_Task objective_: Replace "Instruction" with "Command" everywhere in the entries below, and write the entries out again with nothing else changed.

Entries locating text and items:
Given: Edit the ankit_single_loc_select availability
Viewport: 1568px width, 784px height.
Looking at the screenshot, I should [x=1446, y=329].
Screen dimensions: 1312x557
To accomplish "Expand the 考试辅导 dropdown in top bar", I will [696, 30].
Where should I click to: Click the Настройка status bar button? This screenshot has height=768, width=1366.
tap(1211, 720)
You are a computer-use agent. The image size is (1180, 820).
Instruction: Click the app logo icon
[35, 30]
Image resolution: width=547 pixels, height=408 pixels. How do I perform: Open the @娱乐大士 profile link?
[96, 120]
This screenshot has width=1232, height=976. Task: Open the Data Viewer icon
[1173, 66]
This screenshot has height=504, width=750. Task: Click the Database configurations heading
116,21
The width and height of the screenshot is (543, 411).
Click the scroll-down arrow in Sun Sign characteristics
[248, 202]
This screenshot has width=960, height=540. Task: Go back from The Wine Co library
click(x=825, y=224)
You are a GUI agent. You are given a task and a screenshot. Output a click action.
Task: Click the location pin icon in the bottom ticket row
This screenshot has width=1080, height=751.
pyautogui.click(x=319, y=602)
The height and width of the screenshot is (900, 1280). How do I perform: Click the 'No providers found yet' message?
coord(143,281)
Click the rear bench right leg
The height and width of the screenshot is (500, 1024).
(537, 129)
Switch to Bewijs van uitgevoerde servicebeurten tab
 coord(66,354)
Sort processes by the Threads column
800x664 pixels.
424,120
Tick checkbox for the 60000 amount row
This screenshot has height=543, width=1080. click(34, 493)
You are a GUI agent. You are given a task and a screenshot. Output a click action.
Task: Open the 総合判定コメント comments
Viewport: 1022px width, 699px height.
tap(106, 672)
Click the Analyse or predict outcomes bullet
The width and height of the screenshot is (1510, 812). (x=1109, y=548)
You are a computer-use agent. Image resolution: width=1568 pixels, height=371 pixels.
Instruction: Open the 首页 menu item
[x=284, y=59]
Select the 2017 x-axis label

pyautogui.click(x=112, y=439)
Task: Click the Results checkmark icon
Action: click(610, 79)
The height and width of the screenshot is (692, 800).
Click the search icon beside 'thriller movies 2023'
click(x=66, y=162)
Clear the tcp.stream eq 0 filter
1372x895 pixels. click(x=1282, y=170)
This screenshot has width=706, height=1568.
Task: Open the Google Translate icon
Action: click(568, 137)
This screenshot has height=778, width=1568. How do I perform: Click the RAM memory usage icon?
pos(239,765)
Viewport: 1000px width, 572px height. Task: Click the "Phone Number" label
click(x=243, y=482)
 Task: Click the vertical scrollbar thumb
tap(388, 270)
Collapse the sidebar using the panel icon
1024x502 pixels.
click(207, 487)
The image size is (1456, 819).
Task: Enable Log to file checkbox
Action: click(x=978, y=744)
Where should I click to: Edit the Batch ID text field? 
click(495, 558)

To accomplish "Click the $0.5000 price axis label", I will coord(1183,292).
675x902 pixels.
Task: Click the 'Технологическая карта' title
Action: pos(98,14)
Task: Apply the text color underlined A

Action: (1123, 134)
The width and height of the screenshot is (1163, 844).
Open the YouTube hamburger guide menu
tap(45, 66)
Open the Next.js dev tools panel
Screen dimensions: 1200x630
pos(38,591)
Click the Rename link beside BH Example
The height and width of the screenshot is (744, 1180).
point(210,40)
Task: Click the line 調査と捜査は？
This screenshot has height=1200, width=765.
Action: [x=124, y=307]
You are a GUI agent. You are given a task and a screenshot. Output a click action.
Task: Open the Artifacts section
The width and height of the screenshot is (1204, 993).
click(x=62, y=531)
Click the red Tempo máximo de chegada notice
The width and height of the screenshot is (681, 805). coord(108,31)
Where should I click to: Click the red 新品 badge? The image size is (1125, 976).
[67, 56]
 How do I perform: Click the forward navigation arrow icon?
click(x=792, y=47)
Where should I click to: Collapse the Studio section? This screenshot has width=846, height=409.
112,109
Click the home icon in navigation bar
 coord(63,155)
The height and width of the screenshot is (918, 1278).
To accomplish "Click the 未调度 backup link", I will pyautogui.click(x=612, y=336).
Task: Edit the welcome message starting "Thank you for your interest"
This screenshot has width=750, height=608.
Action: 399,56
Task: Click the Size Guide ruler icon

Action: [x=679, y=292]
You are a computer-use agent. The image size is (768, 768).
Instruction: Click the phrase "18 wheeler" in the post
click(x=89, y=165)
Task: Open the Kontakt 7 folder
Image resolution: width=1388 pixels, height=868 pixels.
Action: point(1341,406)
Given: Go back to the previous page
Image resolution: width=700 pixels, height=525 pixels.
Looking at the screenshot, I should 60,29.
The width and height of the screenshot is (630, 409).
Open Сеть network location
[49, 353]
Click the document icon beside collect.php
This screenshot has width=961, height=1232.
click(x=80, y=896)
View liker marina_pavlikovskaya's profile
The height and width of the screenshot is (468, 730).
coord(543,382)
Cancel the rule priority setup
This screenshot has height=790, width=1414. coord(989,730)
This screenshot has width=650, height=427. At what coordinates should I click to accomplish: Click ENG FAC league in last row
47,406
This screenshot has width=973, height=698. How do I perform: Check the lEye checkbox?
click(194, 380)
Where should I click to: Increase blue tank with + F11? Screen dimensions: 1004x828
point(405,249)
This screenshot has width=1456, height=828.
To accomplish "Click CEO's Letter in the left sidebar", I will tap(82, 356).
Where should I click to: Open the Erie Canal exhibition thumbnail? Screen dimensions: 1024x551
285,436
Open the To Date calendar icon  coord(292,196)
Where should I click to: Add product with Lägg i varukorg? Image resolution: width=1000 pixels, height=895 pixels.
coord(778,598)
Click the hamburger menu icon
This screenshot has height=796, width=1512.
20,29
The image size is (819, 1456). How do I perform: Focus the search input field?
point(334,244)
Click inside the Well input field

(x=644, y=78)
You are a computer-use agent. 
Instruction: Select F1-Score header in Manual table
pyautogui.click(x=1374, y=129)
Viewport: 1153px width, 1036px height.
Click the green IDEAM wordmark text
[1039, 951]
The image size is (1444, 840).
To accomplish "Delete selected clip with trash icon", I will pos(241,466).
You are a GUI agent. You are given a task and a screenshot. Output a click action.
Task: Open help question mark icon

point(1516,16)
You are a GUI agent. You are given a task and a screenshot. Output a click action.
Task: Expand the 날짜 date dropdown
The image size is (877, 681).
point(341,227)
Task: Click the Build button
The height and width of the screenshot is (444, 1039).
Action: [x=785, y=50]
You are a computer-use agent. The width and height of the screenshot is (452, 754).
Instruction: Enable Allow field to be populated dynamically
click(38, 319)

_Response to this exercise_:
Given: Edit the ankit_single_loc_select availability
Viewport: 1568px width, 784px height.
Looking at the screenshot, I should [x=1446, y=329].
Screen dimensions: 1312x557
To accomplish "Expand the 考试辅导 dropdown in top bar", I will [696, 30].
Where should I click to: Click the Настройка status bar button? This screenshot has height=768, width=1366.
tap(1211, 720)
You are a computer-use agent. The image size is (1180, 820).
Command: Click the app logo icon
[35, 30]
Image resolution: width=547 pixels, height=408 pixels. How do I perform: Open the @娱乐大士 profile link?
[96, 120]
This screenshot has width=1232, height=976. Task: Open the Data Viewer icon
[1173, 66]
This screenshot has height=504, width=750. Task: Click the Database configurations heading
116,21
The width and height of the screenshot is (543, 411).
Click the scroll-down arrow in Sun Sign characteristics
[248, 202]
This screenshot has width=960, height=540. Task: Go back from The Wine Co library
click(x=825, y=224)
You are a GUI agent. You are given a task and a screenshot. Output a click action.
Task: Click the location pin icon in the bottom ticket row
This screenshot has width=1080, height=751.
pyautogui.click(x=319, y=602)
The height and width of the screenshot is (900, 1280). How do I perform: Click the 'No providers found yet' message?
coord(143,281)
Click the rear bench right leg
The height and width of the screenshot is (500, 1024).
(537, 129)
Switch to Bewijs van uitgevoerde servicebeurten tab
 coord(66,354)
Sort processes by the Threads column
800x664 pixels.
424,120
Tick checkbox for the 60000 amount row
This screenshot has height=543, width=1080. click(34, 493)
You are a GUI agent. You are given a task and a screenshot. Output a click action.
Task: Open the 総合判定コメント comments
Viewport: 1022px width, 699px height.
tap(106, 672)
Click the Analyse or predict outcomes bullet
The width and height of the screenshot is (1510, 812). (x=1109, y=548)
You are a computer-use agent. Image resolution: width=1568 pixels, height=371 pixels.
Command: Open the 首页 menu item
[x=284, y=59]
Select the 2017 x-axis label

pyautogui.click(x=112, y=439)
Task: Click the Results checkmark icon
Action: click(610, 79)
The height and width of the screenshot is (692, 800).
Click the search icon beside 'thriller movies 2023'
click(x=66, y=162)
Clear the tcp.stream eq 0 filter
1372x895 pixels. click(x=1282, y=170)
This screenshot has width=706, height=1568.
Task: Open the Google Translate icon
Action: click(568, 137)
This screenshot has height=778, width=1568. How do I perform: Click the RAM memory usage icon?
pos(239,765)
Viewport: 1000px width, 572px height. Task: Click the "Phone Number" label
click(x=243, y=482)
 Task: Click the vertical scrollbar thumb
tap(388, 270)
Collapse the sidebar using the panel icon
1024x502 pixels.
click(207, 487)
The image size is (1456, 819).
Task: Enable Log to file checkbox
Action: click(x=978, y=744)
Where should I click to: Edit the Batch ID text field? 
click(495, 558)

To accomplish "Click the $0.5000 price axis label", I will coord(1183,292).
675x902 pixels.
Task: Click the 'Технологическая карта' title
Action: pos(98,14)
Task: Apply the text color underlined A

Action: (1123, 134)
The width and height of the screenshot is (1163, 844).
Open the YouTube hamburger guide menu
tap(45, 66)
Open the Next.js dev tools panel
Screen dimensions: 1200x630
pos(38,591)
Click the Rename link beside BH Example
The height and width of the screenshot is (744, 1180).
point(210,40)
Task: Click the line 調査と捜査は？
This screenshot has height=1200, width=765.
Action: [x=124, y=307]
You are a GUI agent. You are given a task and a screenshot. Output a click action.
Task: Open the Artifacts section
The width and height of the screenshot is (1204, 993).
click(x=62, y=531)
Click the red Tempo máximo de chegada notice
The width and height of the screenshot is (681, 805). coord(108,31)
Where should I click to: Click the red 新品 badge? The image size is (1125, 976).
[67, 56]
 How do I perform: Click the forward navigation arrow icon?
click(x=792, y=47)
Where should I click to: Collapse the Studio section? This screenshot has width=846, height=409.
112,109
Click the home icon in navigation bar
 coord(63,155)
The height and width of the screenshot is (918, 1278).
To accomplish "Click the 未调度 backup link", I will pyautogui.click(x=612, y=336).
Task: Edit the welcome message starting "Thank you for your interest"
This screenshot has width=750, height=608.
Action: 399,56
Task: Click the Size Guide ruler icon

Action: [x=679, y=292]
You are a computer-use agent. The image size is (768, 768).
Command: Click the phrase "18 wheeler" in the post
click(x=89, y=165)
Task: Open the Kontakt 7 folder
Image resolution: width=1388 pixels, height=868 pixels.
Action: point(1341,406)
Given: Go back to the previous page
Image resolution: width=700 pixels, height=525 pixels.
Looking at the screenshot, I should 60,29.
The width and height of the screenshot is (630, 409).
Open Сеть network location
[49, 353]
Click the document icon beside collect.php
This screenshot has width=961, height=1232.
click(x=80, y=896)
View liker marina_pavlikovskaya's profile
The height and width of the screenshot is (468, 730).
coord(543,382)
Cancel the rule priority setup
This screenshot has height=790, width=1414. coord(989,730)
This screenshot has width=650, height=427. At what coordinates should I click to accomplish: Click ENG FAC league in last row
47,406
This screenshot has width=973, height=698. How do I perform: Check the lEye checkbox?
click(194, 380)
Where should I click to: Increase blue tank with + F11? Screen dimensions: 1004x828
point(405,249)
This screenshot has width=1456, height=828.
To accomplish "Click CEO's Letter in the left sidebar", I will tap(82, 356).
Where should I click to: Open the Erie Canal exhibition thumbnail? Screen dimensions: 1024x551
285,436
Open the To Date calendar icon  coord(292,196)
Where should I click to: Add product with Lägg i varukorg? Image resolution: width=1000 pixels, height=895 pixels.
coord(778,598)
Click the hamburger menu icon
This screenshot has height=796, width=1512.
20,29
The image size is (819, 1456). How do I perform: Focus the search input field?
point(334,244)
Click inside the Well input field

(x=644, y=78)
You are a computer-use agent. 
Command: Select F1-Score header in Manual table
pyautogui.click(x=1374, y=129)
Viewport: 1153px width, 1036px height.
Click the green IDEAM wordmark text
[1039, 951]
The image size is (1444, 840).
To accomplish "Delete selected clip with trash icon", I will pos(241,466).
You are a GUI agent. You are given a task and a screenshot. Output a click action.
Task: Open help question mark icon

point(1516,16)
You are a GUI agent. You are given a task and a screenshot. Output a click action.
Task: Expand the 날짜 date dropdown
The image size is (877, 681).
point(341,227)
Task: Click the Build button
The height and width of the screenshot is (444, 1039).
Action: [x=785, y=50]
You are a computer-use agent. The width and height of the screenshot is (452, 754).
Command: Enable Allow field to be populated dynamically
click(38, 319)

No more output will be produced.